**Objective:** Present the data lines between the one holding "You are a GUI" and the one holding "Viewport: 1501px width, 812px height.", inclusive, as a numbered list with blank lines omitted.

==== Dataset excerpts

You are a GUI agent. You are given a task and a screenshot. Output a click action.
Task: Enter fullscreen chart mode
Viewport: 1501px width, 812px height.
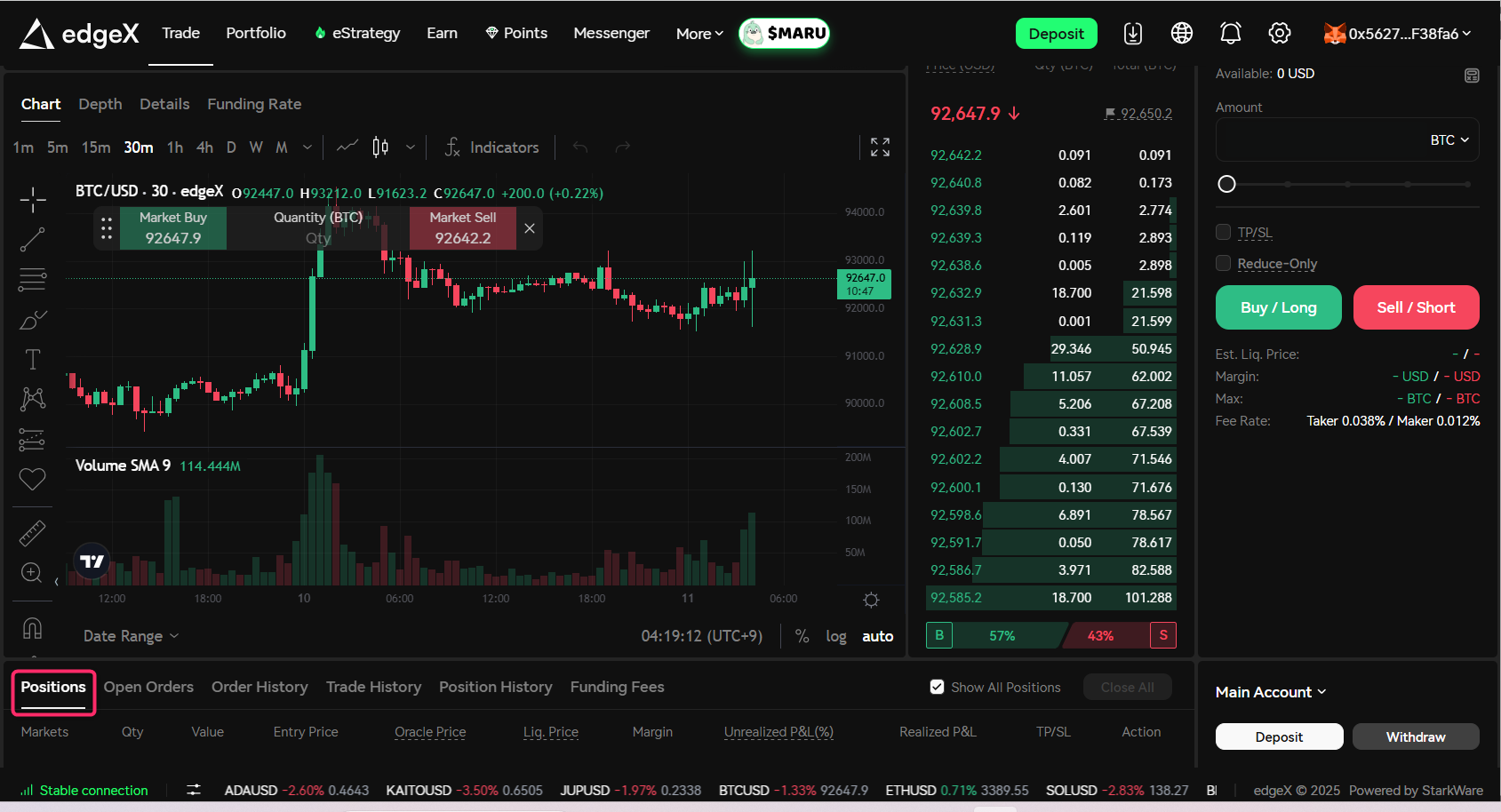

========
==== Dataset excerpts

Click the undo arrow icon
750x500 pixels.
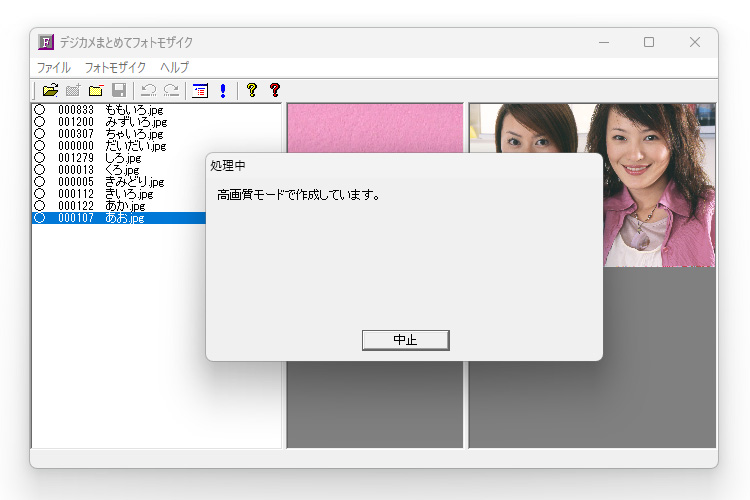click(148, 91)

========

**Problem solution:**
1. You are a GUI agent. You are given a task and a screenshot. Output a click action.
2. Task: Enter fullscreen chart mode
3. Viewport: 1501px width, 812px height.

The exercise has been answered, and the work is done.